◆ **Dataset rows**
* * * *

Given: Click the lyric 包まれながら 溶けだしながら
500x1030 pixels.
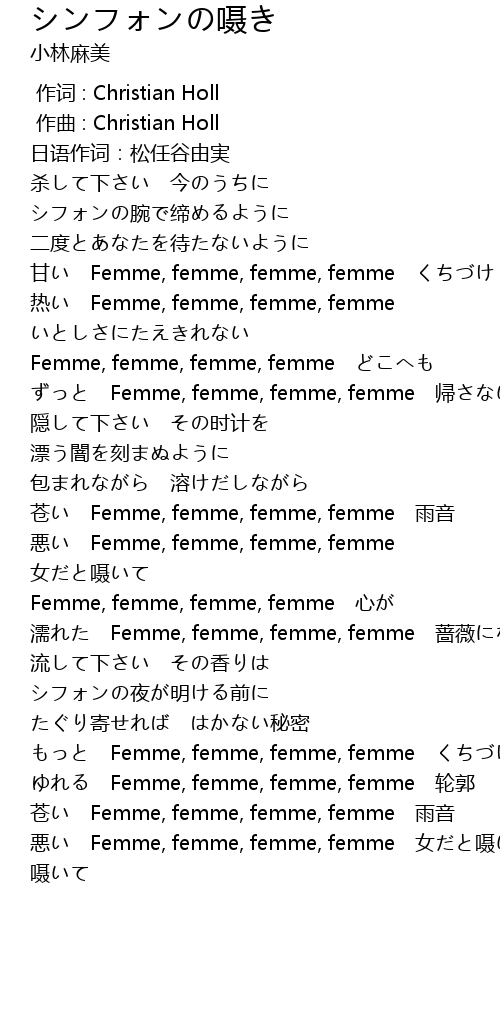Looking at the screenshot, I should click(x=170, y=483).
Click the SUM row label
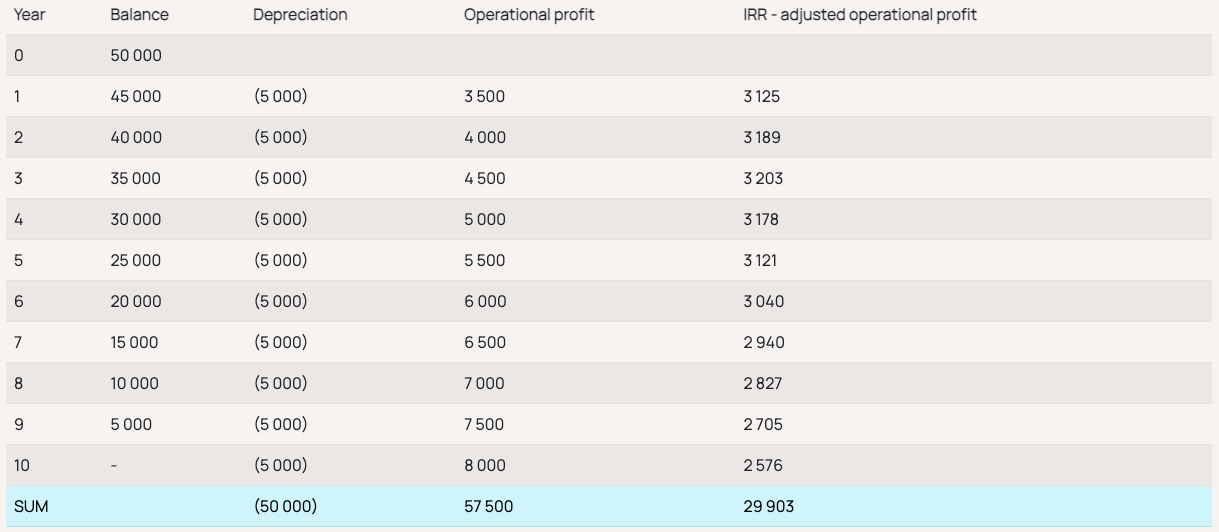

* * * *

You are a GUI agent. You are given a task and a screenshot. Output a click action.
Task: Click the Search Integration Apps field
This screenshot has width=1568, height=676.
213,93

* * * *

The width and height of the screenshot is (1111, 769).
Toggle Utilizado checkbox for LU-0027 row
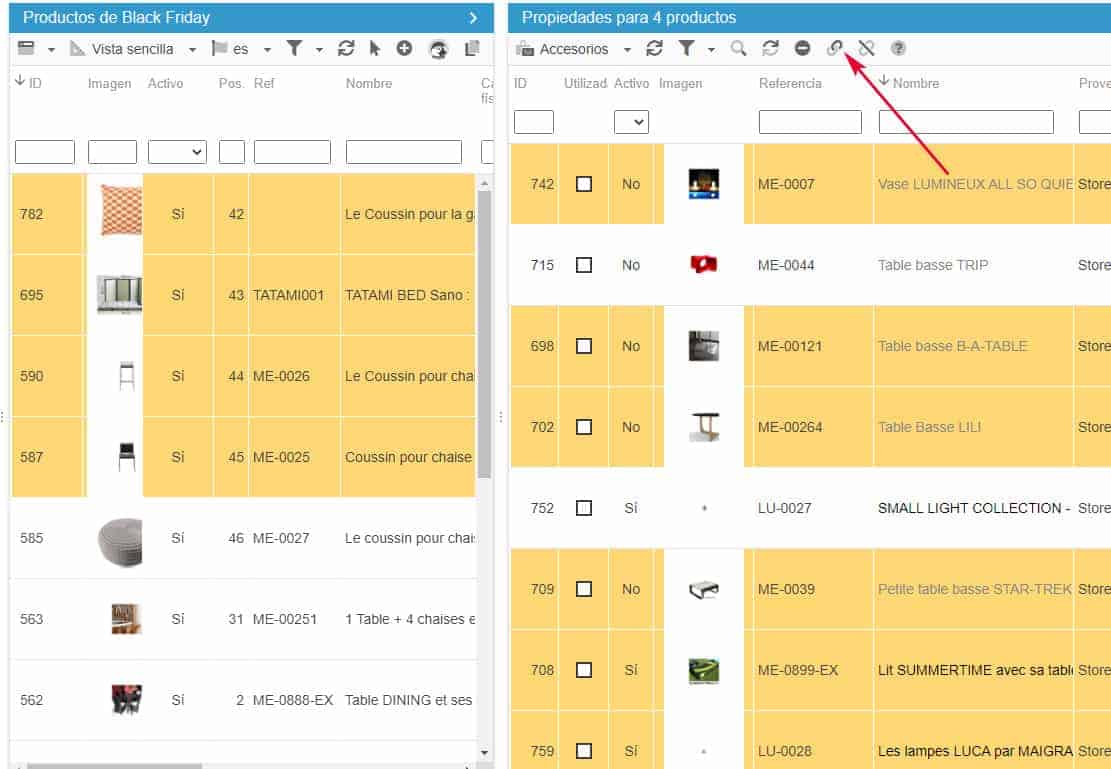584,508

* * * *

Put the lines running from the one that contains "Given: Click the lyric 包まれながら 溶けだしながら" through the one that contains "Click the SUM row label" into a numbered list, skipping any blank lines. Leave the pictures out of your list.

1. Given: Click the lyric 包まれながら 溶けだしながら
2. 500x1030 pixels.
3. Looking at the screenshot, I should click(x=170, y=483).
4. Click the SUM row label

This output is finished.